[[ Page text, beginning ]]

Especially in the Army, FPs Are Called to Lead

February 18, 2019 12:02 pm David Mitchell

Brig. Gen. Telita Crosland, M.D., M.P.H., was fresh out of the Fort Gordon Family Medicine Residency Program when she found herself in the role of officer in charge for a U.S. Army health clinic in South Korea. She was a 29-year-old captain. A few years later, Crosland was officer in charge for the Bennett Health Clinic at Fort Hood, Texas, a facility with 21,000 patients.

[headshot of Brig. Gen. Telita Crosland, M.D., M.P.H.]

"If you're an Army doc, you're in charge of something," Crosland said. "In other health care systems, it would have taken years to get that opportunity, but the Army has confidence in developing leadership and gives you increased opportunity and experience you don't get other places."

Crosland has had lots of opportunities in lots of places, moving more than a dozen times. She was an associate residency program director and later deputy chief of the Department of Family Medicine at Fort Lewis, Wash. She's also had multiple commands in Europe, at one point directing nine clinics in three countries.

Crosland took on her biggest challenge yet when she assumed command of Regional Health Command-Atlantic last summer.(www.army.mil) She is responsible for the region that includes Puerto Rico and states east of the Mississippi River, managing public health, occupational health, dental care, food inspections, graduate medical education, a medical center, four community hospitals, 16 health clinics and a myriad of detachments.

She has more than 24,000 people under her command, a budget of $1.6 billion and approximately 600,000 patients, including service members, retired military and family members.

"I've run clinics, small hospital systems and now a region," she said. "I have had amazing opportunities in the Army."

Crosland knew she wanted to be a doctor since early childhood. West Point was one of the first schools to recruit her, and it offered a full scholarship.

"My parents said, 'That sounds like a good idea,'" she said.

With college, medical school, residency and active-duty commitments, Crosland was obligated to serve 15 years. She has stayed for more than a quarter century.

[[ Page text, end ]]
[[ Excerpted data, beginning ]]

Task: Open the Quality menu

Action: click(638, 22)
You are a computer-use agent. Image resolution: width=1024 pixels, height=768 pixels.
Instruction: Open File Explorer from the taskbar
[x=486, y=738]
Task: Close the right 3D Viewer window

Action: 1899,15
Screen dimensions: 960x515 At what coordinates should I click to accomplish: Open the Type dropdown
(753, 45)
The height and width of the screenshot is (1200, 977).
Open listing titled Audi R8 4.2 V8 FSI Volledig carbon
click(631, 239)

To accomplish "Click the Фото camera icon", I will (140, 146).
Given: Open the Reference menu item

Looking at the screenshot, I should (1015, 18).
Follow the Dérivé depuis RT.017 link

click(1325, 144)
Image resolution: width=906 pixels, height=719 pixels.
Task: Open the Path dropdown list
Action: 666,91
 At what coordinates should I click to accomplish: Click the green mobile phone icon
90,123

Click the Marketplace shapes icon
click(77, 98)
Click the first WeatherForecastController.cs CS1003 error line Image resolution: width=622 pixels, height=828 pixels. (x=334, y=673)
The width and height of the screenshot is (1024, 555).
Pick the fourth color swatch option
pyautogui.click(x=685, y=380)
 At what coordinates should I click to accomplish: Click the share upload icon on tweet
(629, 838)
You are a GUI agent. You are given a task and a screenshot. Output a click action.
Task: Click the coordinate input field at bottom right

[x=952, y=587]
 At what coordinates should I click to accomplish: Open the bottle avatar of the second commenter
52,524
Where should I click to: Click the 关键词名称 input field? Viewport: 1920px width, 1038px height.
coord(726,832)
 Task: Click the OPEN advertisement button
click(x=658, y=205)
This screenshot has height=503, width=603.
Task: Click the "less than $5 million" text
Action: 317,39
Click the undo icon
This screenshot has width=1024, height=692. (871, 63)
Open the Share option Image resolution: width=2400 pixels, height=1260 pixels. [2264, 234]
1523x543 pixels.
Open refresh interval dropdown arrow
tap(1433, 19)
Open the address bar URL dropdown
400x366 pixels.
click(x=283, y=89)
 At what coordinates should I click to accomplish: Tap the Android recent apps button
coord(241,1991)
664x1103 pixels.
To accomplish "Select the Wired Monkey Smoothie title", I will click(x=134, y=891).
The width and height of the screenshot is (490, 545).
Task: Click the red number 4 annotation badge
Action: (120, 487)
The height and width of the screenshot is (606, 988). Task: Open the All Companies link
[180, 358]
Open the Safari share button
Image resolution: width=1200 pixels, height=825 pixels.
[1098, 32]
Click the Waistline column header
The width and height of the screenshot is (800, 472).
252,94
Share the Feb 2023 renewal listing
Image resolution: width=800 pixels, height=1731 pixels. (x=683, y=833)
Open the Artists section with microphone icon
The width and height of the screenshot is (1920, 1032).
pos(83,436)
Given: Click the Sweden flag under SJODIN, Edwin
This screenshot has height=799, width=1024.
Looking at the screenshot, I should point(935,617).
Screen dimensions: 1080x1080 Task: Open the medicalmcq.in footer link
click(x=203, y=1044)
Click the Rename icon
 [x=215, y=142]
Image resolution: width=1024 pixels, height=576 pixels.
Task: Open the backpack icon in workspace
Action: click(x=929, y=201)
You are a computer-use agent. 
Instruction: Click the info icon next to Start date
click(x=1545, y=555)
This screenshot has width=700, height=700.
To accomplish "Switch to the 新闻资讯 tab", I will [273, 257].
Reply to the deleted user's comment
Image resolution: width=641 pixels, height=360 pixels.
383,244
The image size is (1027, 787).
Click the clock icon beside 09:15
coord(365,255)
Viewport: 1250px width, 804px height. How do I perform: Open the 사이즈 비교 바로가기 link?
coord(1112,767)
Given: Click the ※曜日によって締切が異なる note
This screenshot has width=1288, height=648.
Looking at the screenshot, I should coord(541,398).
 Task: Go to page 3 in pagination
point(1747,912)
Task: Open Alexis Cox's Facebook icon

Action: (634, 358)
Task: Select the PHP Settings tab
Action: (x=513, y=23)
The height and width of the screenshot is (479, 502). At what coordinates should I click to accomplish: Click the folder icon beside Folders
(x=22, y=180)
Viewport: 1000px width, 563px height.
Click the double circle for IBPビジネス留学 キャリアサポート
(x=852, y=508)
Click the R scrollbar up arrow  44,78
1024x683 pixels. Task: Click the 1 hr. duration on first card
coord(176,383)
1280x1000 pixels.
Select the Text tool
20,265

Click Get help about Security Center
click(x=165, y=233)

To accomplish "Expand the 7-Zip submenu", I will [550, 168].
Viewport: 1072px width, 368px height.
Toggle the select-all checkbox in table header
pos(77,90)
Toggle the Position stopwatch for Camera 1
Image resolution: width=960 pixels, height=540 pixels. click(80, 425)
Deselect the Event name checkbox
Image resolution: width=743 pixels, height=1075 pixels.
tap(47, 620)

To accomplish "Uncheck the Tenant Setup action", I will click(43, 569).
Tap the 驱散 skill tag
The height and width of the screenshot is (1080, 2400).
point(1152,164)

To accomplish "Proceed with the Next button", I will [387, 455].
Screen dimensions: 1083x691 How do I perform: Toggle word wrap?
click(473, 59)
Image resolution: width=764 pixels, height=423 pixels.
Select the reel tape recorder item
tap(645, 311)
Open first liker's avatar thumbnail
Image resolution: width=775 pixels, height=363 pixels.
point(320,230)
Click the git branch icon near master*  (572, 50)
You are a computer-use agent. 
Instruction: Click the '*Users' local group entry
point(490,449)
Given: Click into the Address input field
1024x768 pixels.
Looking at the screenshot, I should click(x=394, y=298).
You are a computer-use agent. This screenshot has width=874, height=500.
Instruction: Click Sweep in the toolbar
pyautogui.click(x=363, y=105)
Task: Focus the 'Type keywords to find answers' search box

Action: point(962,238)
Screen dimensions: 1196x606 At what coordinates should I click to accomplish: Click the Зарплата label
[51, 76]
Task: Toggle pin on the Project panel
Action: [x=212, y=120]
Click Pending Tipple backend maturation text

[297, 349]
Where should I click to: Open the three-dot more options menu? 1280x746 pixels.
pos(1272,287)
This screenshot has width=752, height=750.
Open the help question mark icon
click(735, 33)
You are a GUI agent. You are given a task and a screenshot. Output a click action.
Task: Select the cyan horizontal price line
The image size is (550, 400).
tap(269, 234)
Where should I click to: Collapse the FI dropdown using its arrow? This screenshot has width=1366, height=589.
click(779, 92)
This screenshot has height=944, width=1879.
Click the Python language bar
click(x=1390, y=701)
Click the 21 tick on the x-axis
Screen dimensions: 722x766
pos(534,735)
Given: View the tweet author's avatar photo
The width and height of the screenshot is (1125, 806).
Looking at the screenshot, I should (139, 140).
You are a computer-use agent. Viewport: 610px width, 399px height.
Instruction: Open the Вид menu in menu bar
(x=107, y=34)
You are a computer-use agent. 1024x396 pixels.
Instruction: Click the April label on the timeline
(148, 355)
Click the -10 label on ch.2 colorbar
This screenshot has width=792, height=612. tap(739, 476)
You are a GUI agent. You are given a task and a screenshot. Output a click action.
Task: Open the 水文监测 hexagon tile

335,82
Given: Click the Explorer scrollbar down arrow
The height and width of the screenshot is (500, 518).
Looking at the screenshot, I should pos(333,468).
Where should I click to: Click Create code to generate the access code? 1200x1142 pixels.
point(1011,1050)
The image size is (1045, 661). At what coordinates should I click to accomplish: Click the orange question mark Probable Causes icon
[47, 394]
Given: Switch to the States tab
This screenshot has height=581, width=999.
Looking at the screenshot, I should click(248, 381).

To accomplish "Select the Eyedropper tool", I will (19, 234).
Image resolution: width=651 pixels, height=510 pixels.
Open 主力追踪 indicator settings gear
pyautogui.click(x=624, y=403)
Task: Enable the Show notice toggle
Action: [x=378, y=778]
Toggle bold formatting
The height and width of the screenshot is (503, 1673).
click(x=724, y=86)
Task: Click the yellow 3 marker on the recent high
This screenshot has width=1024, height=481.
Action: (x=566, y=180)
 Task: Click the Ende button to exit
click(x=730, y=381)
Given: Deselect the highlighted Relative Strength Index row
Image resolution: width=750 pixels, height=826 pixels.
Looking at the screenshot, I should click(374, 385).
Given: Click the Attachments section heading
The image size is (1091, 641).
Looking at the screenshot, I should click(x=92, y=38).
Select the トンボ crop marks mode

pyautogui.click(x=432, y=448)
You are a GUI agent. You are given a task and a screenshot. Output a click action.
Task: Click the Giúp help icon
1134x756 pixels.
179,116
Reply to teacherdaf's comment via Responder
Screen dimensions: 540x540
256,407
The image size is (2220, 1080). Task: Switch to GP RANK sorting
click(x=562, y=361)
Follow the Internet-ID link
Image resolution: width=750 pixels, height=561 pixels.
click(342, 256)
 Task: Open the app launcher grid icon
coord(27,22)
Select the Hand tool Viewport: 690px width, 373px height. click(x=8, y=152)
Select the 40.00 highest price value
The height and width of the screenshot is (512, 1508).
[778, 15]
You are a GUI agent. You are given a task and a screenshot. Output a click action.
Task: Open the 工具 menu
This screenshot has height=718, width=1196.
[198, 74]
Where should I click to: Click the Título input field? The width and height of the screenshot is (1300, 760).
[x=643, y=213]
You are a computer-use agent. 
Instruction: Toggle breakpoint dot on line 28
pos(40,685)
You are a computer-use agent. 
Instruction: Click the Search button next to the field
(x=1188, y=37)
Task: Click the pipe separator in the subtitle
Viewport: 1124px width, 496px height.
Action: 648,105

[[ Excerpted data, end ]]

Can you continue the article about Army family physician Brig. Gen. Telita Crosland from where it stops?

* Response below *
"Being an Army doctor isn't something you do," she said. "It's something you become."

Crosland initially wanted to be a cardiothoracic surgeon, but she learned a lot about herself during clinical rotations -- including the fact that she didn't like the OR.

"Everybody's bowels and intestines look the same," she said.

She was drawn instead to the scope of family medicine and found that she identified with the family physicians she met.

"They cared about things holistically," she said. "To be a family doc, you not only have to be a good physician, you have to be a good person, as well. As a specialty, the diversity of work you do -- the range -- it's interesting. I loved the patients and the continuity. They say that leadership is shaped by experience. I came into the Army as a physician, specifically a family doctor."

Crosland's many roles included commander of the U.S. Army Medical Department Activity, Fort Campbell, Ky. She was the first black woman commander there.

"Another officer said to me, 'The first is an anomaly. You have to groom a second and a third,'" Crosland said. "We do a lot of mentoring."

Crosland recently participated in a panel discussion with an audience that included medical students. She made a point of mentioning that although she is a career officer and physician, she is married and has an 8-year-old son.

"It's really important for students to see a leader with a family life," she said. "People ask if you can do it all. Well, I don't know what 'all' means, but we do what we need to do, and we're happy."